(Öğe konum kayıtları)

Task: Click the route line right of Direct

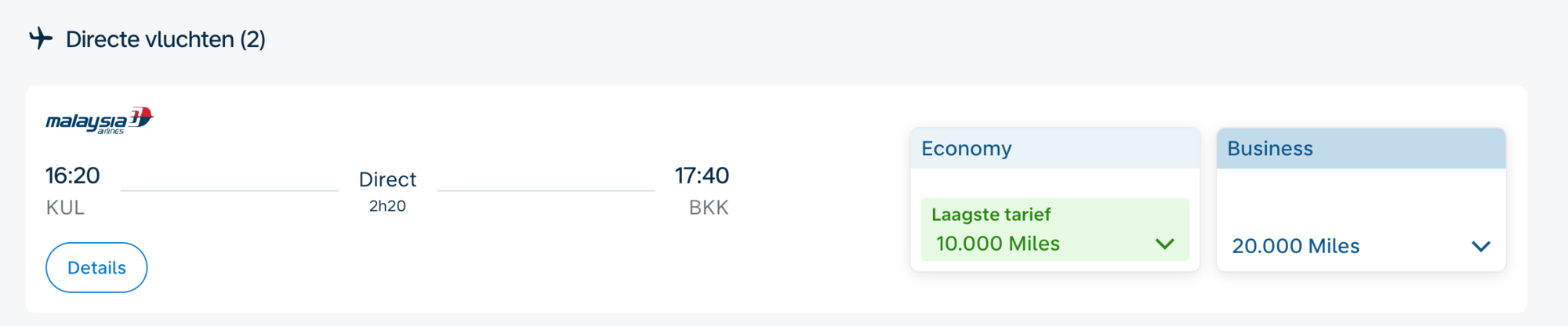Action: point(546,190)
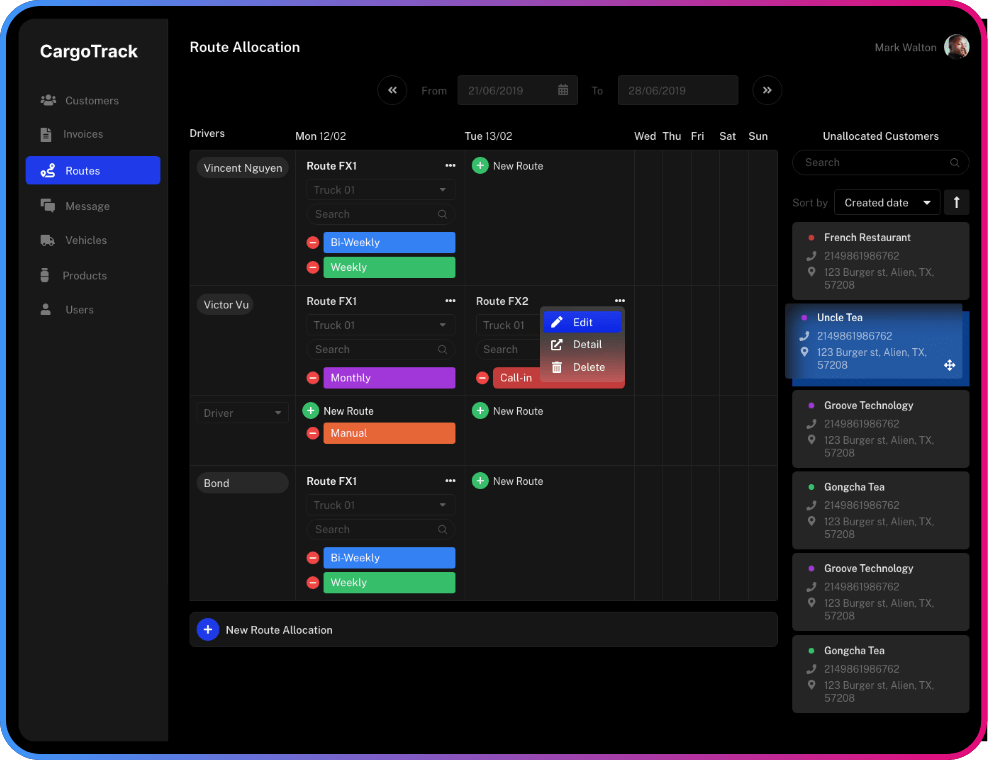
Task: Click the Vincent Nguyen driver chip
Action: coord(243,168)
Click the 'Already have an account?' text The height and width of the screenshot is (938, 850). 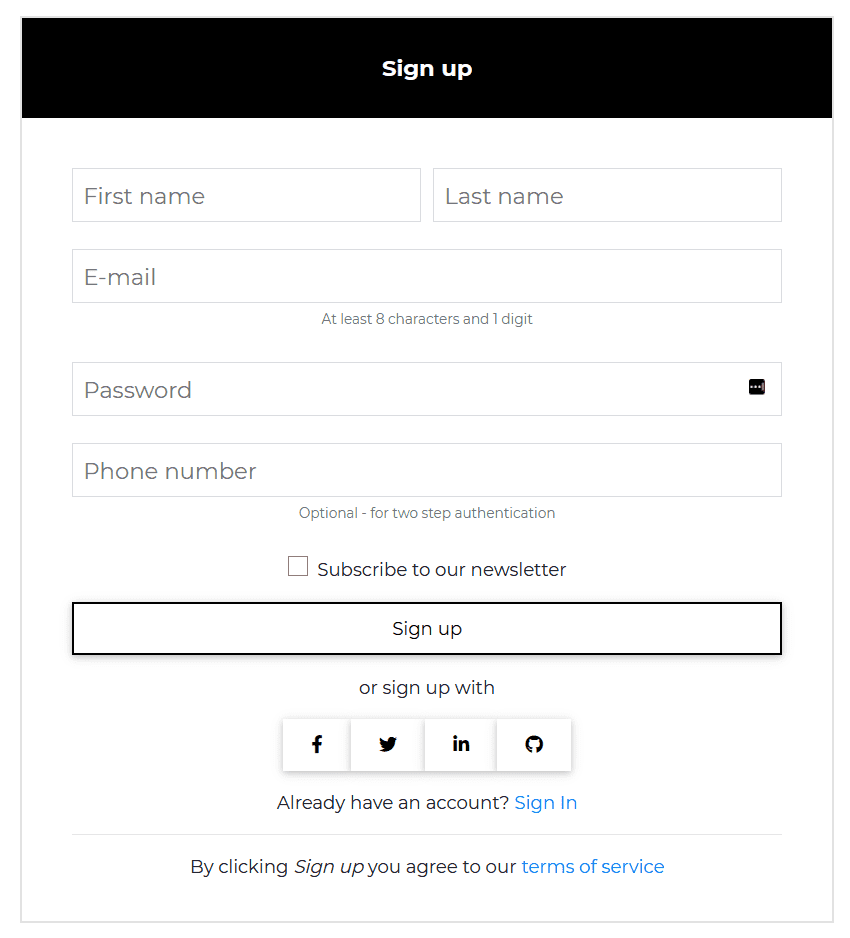click(x=393, y=803)
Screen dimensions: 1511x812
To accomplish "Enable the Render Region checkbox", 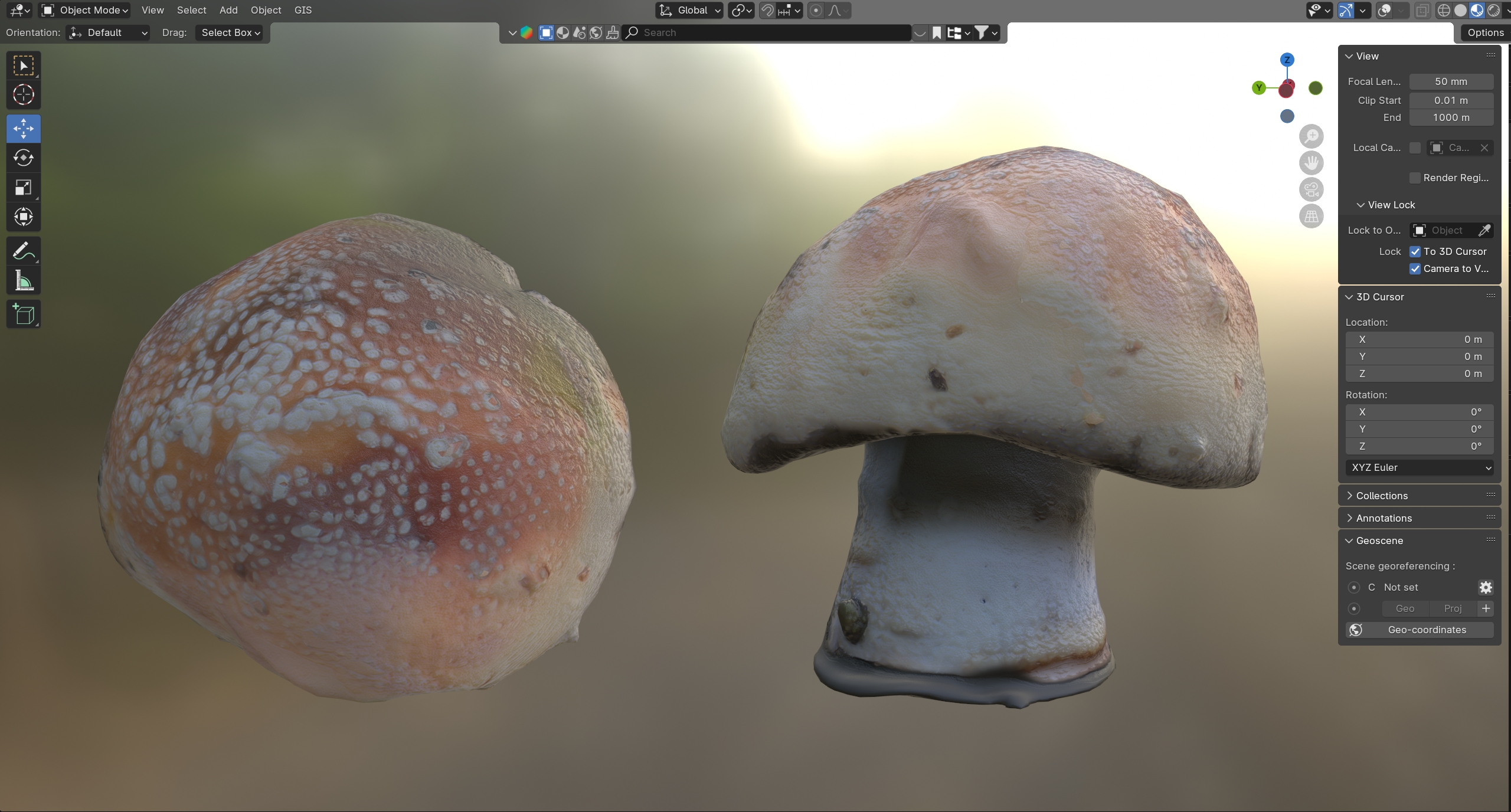I will click(x=1415, y=178).
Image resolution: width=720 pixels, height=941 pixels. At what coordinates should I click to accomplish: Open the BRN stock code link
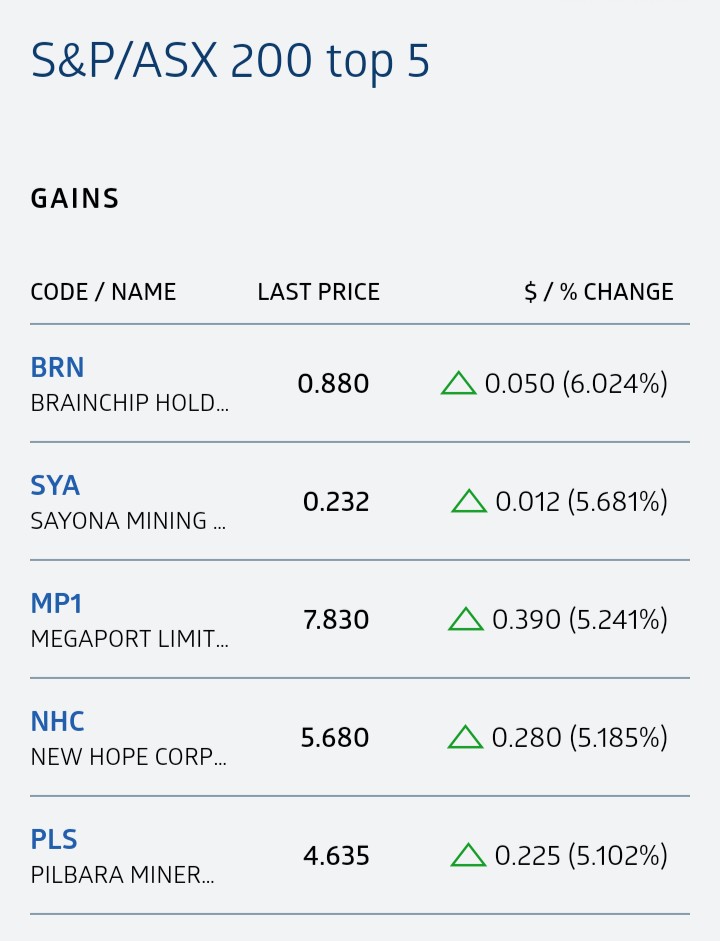57,367
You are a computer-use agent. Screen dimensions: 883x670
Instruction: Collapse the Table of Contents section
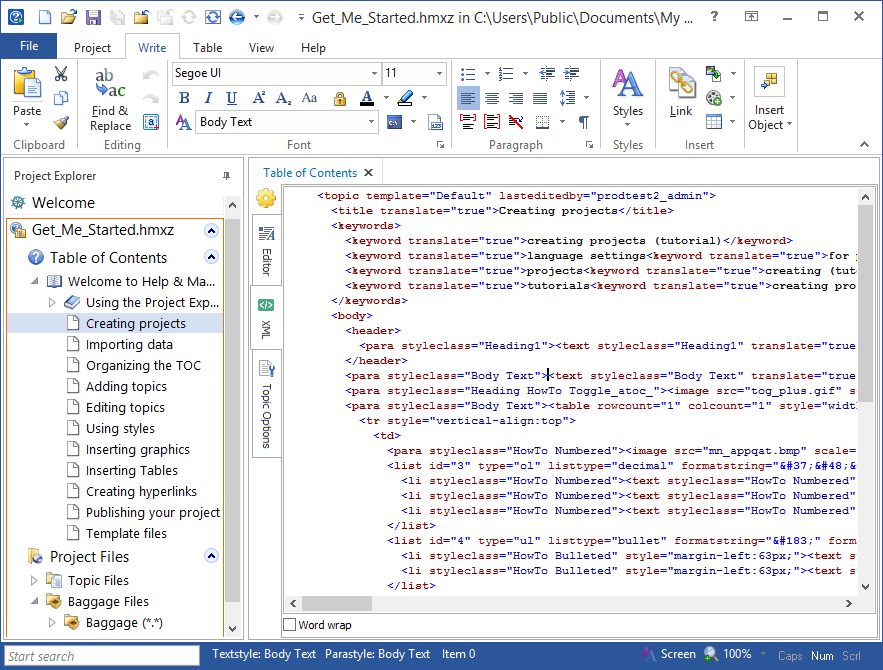[210, 257]
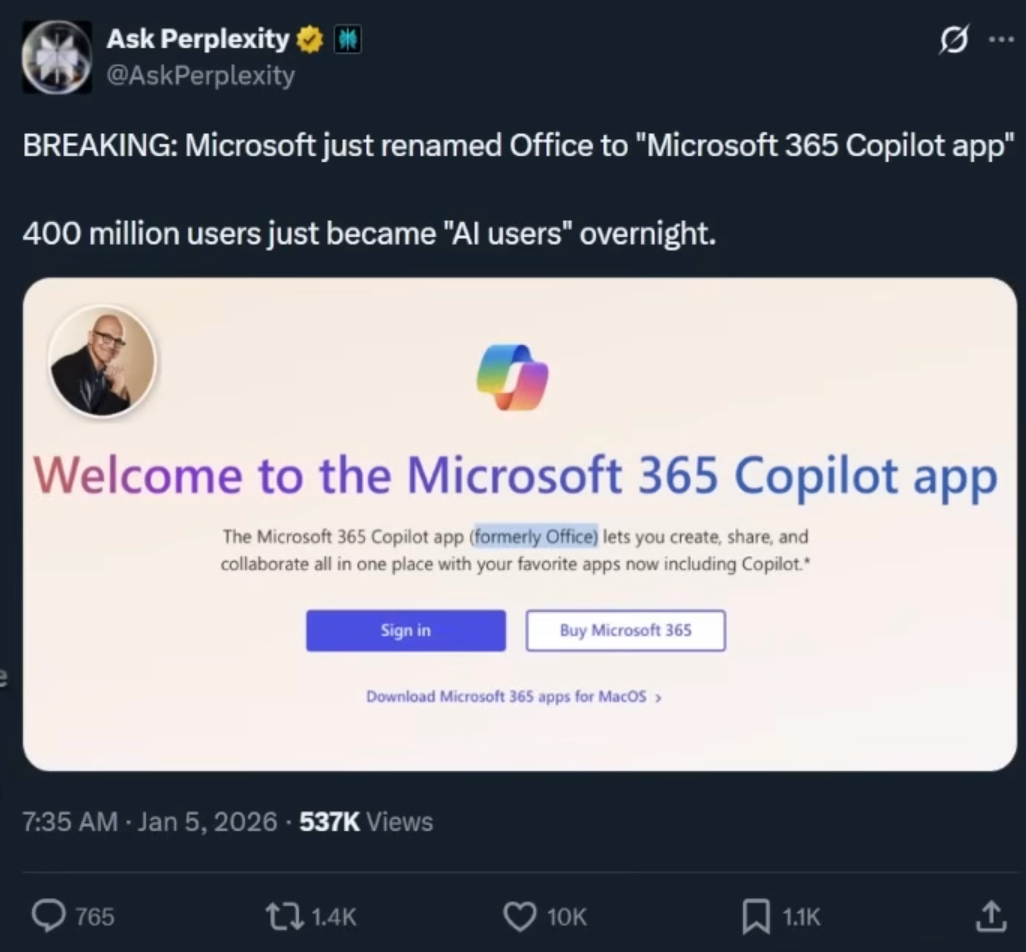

→ Yazılı görev
"You are a computer-use" ifadesinin geçtiği satırdan verilerin sonuna kadar, iki uç da dahil olmak üzere, satırları boş olanları atlayarak numaralı liste hâlinde verin. Resimleri cevaba katmayın.

→ Doğru çıktı
1. You are a computer-use agent. Screen dimensions: 883x670
2. Instruction: Collapse the Table of Contents section
3. [210, 257]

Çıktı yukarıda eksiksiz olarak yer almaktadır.